* begin Provided text *

Come to Stillness: Take a few minutes to allow your mind and heart to be still before God.

Opening Prayer:
Search me, O God, and know my heart; test me and know my anxious thoughts, see if there is any offensive way in me, and lead me in the way everlasting. (Psalm 139:23-24)

Psalm for the Week: Psalm 25

Scripture for the Day: Mark 1:14-20

Reading for Reflection:

The door, then, speaks of the beginning or the crisis, while the Way speaks of the going on.  Both are fully provided for in the Lord Jesus.

* end Provided text *

▸ Directions:
**a)** In the devotional guide, what purpose does the "Come to Stillness" step give for taking a few minutes?
**b)** List every section heading that appears in the devotional guide.
**c)** Pick up the devotional guide's reading for reflection after its final sentence and carry it forward.

* begin Data rows *

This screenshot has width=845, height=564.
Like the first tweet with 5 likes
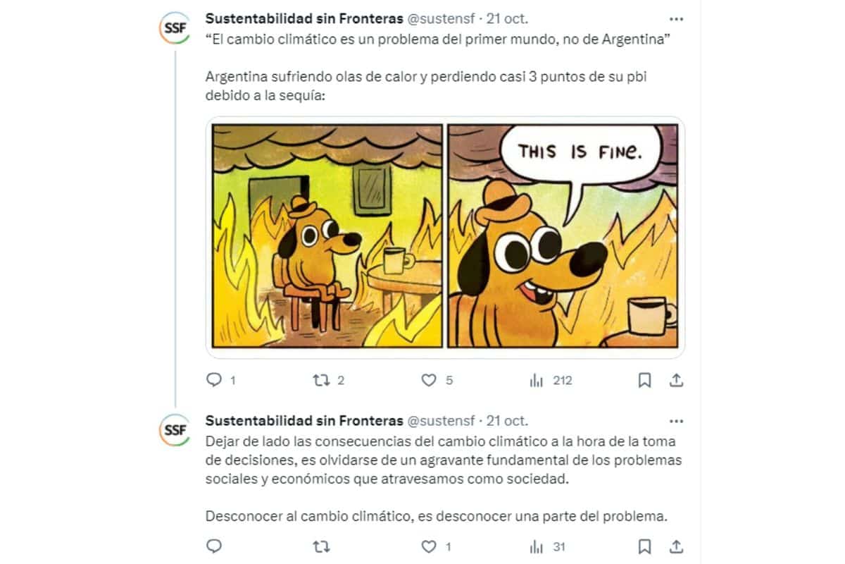click(429, 381)
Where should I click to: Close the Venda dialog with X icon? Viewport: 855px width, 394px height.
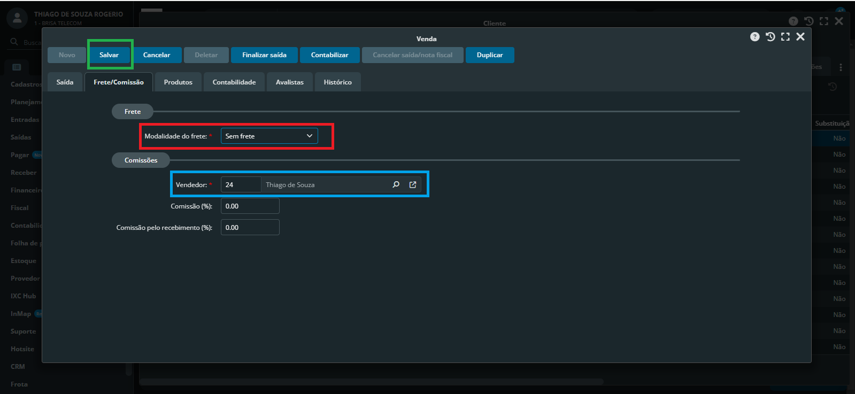(800, 37)
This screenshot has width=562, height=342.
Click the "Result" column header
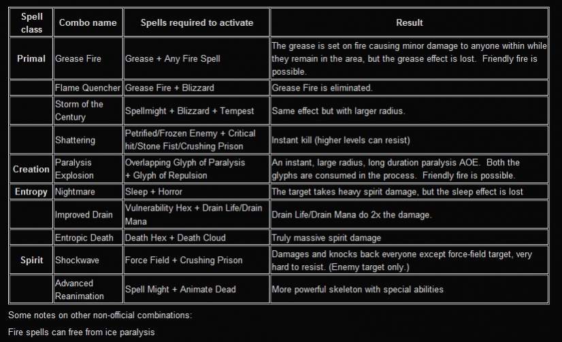(x=410, y=22)
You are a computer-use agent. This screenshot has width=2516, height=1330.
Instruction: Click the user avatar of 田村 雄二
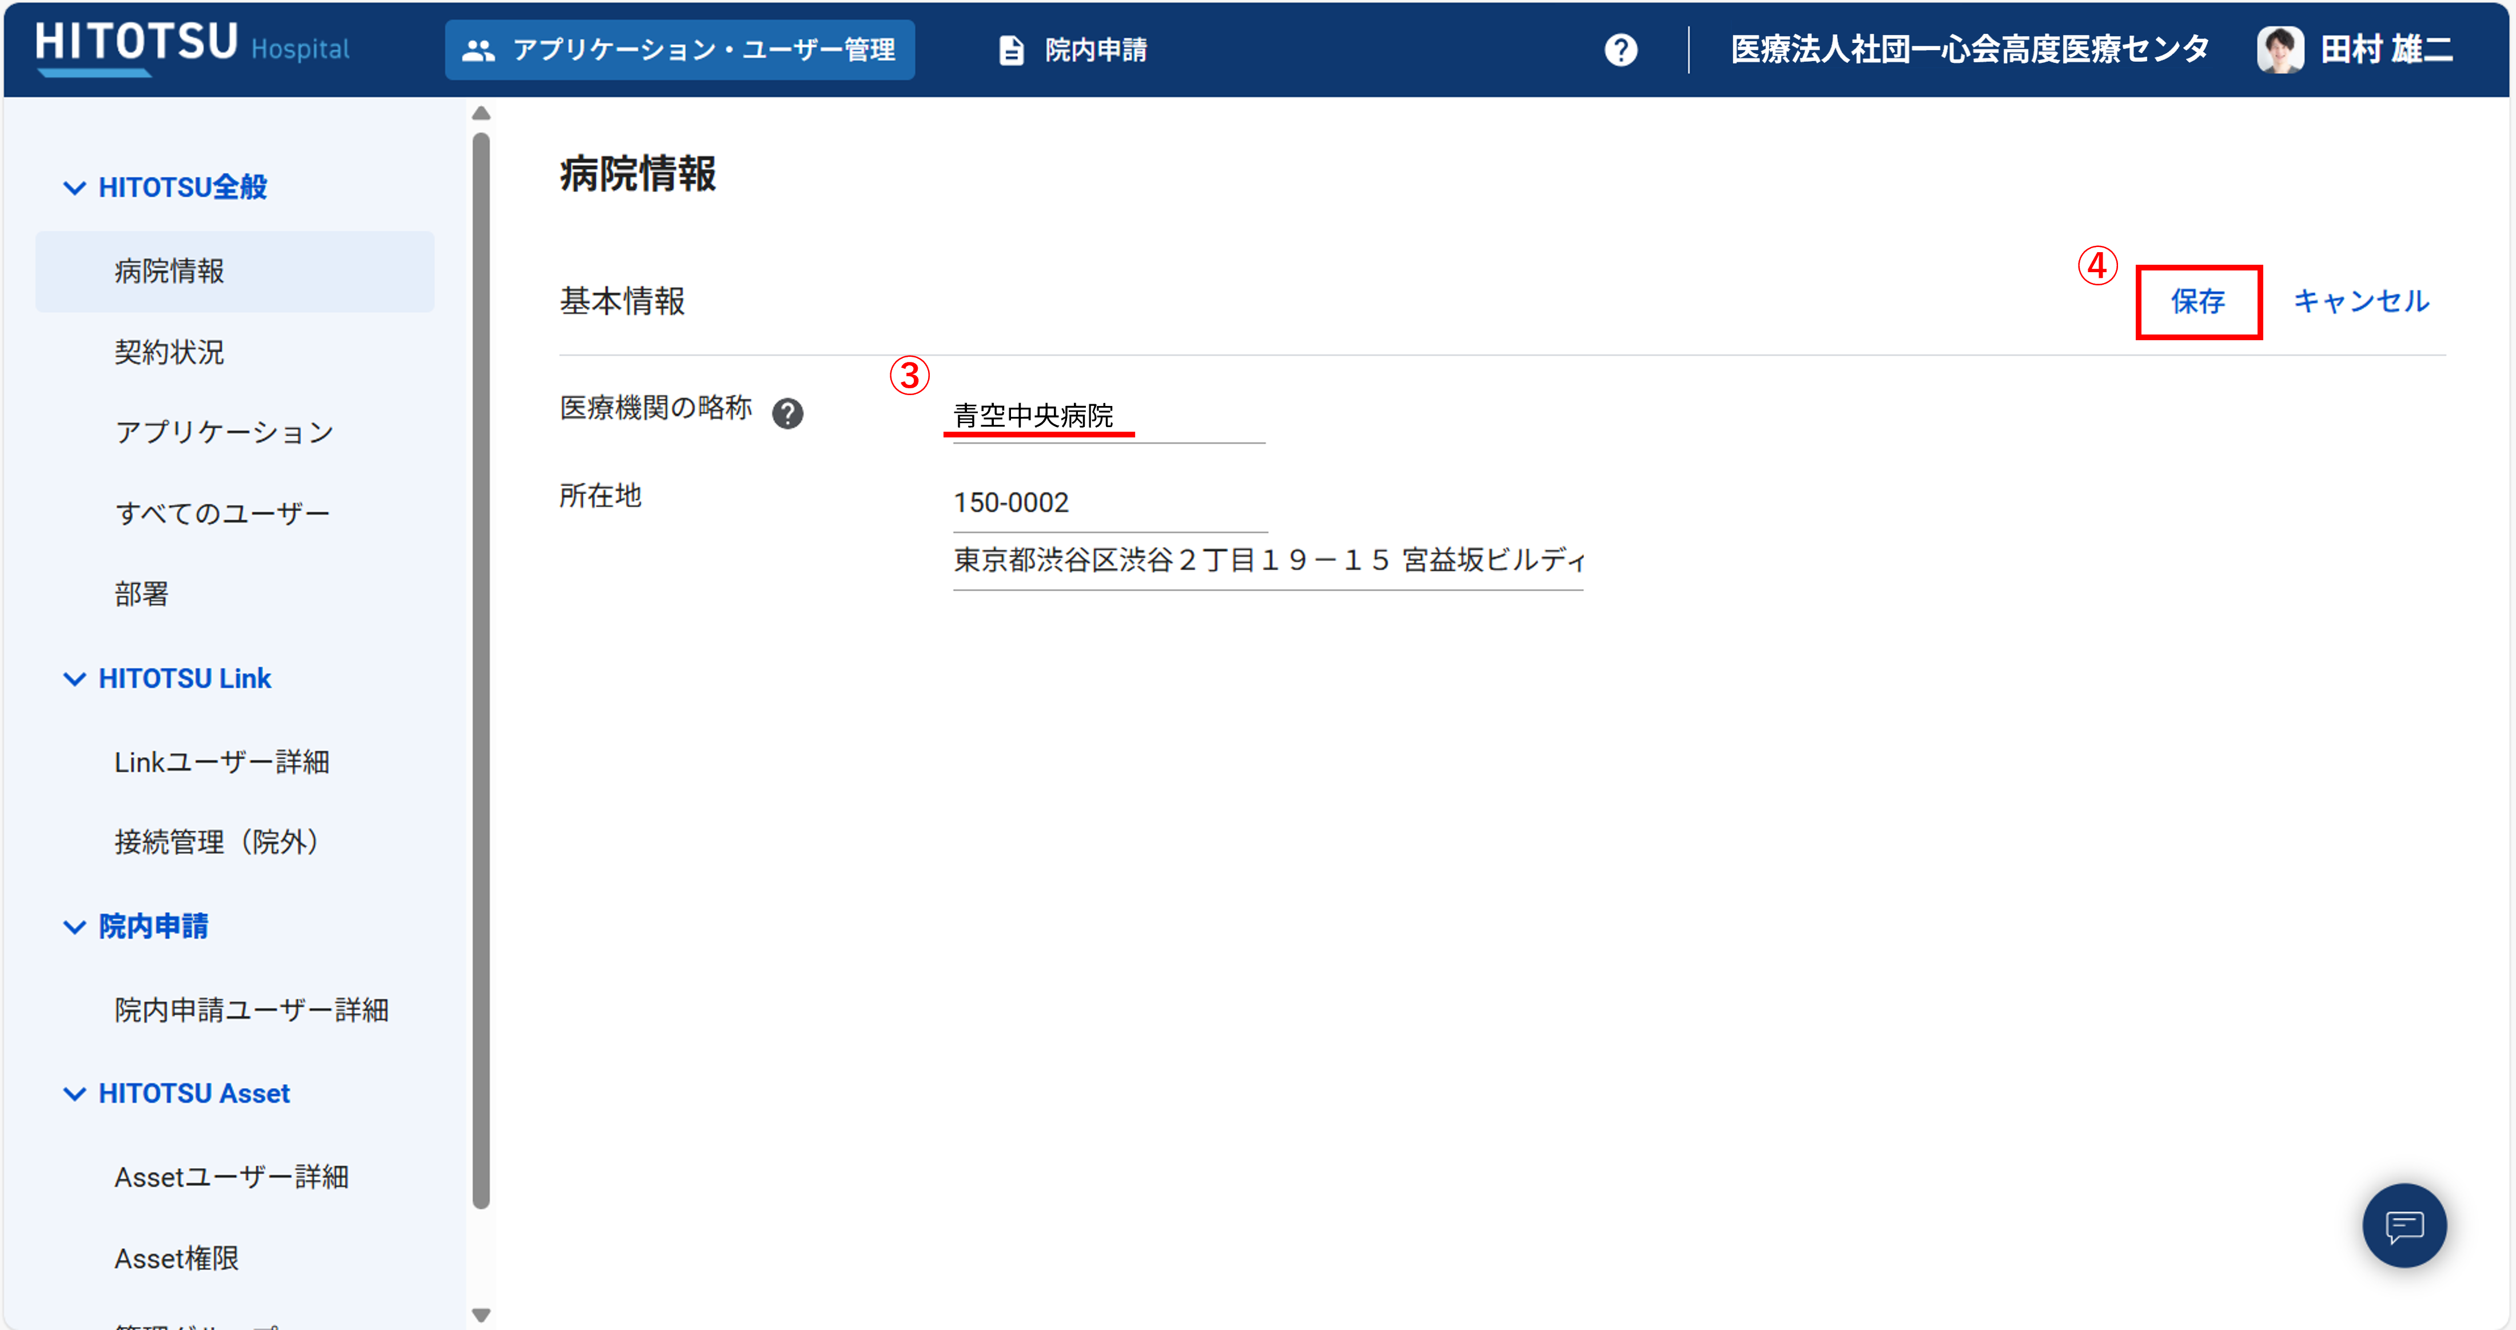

* end Data rows *

▸ Solved problems:
**a)** The few minutes are meant to allow the mind and heart to be still before God.

**b)**
- Come to Stillness
- Opening Prayer
- Psalm for the Week
- Scripture for the Day
- Reading for Reflection

**c)**
     Now if there is one thing more important than entering by the Door, it is going on in the Way.  Having entered by the Door, the walk is going to occupy us right to the end of our days.  But it is just this which is our greatest difficulty.  Compared with the ease with which we entered by the Door, the walk seems hard indeed.  It seems difficult to maintain that fresh fellowship with God which was so vivid when we began.  It is hard to maintain His peace in our hearts.  It seems difficult to make the means of grace work; and prayer, the Bible, and worship become unreal to us.  We find it difficult to be effective witnesses for Christ, and to manifest the sweetness and holiness we should.  The truth is that many of us who have entered by the Door are not really walking the Way at all, though we still have our faces Zionwards.  We have slipped off the Highway that has been divinely cast up, and are painfully dragging our steps through the swamp that abounds on either side.  Sometimes I have heard a Christian apply to himself the expressive word “stuck” when he is in that condition.
     Basically this difficulty is due to the fact that we are not seeing Jesus as the Way, but are trying to make other things the way, and they just do not work. (We Would See Jesus by Roy and Revel Hession)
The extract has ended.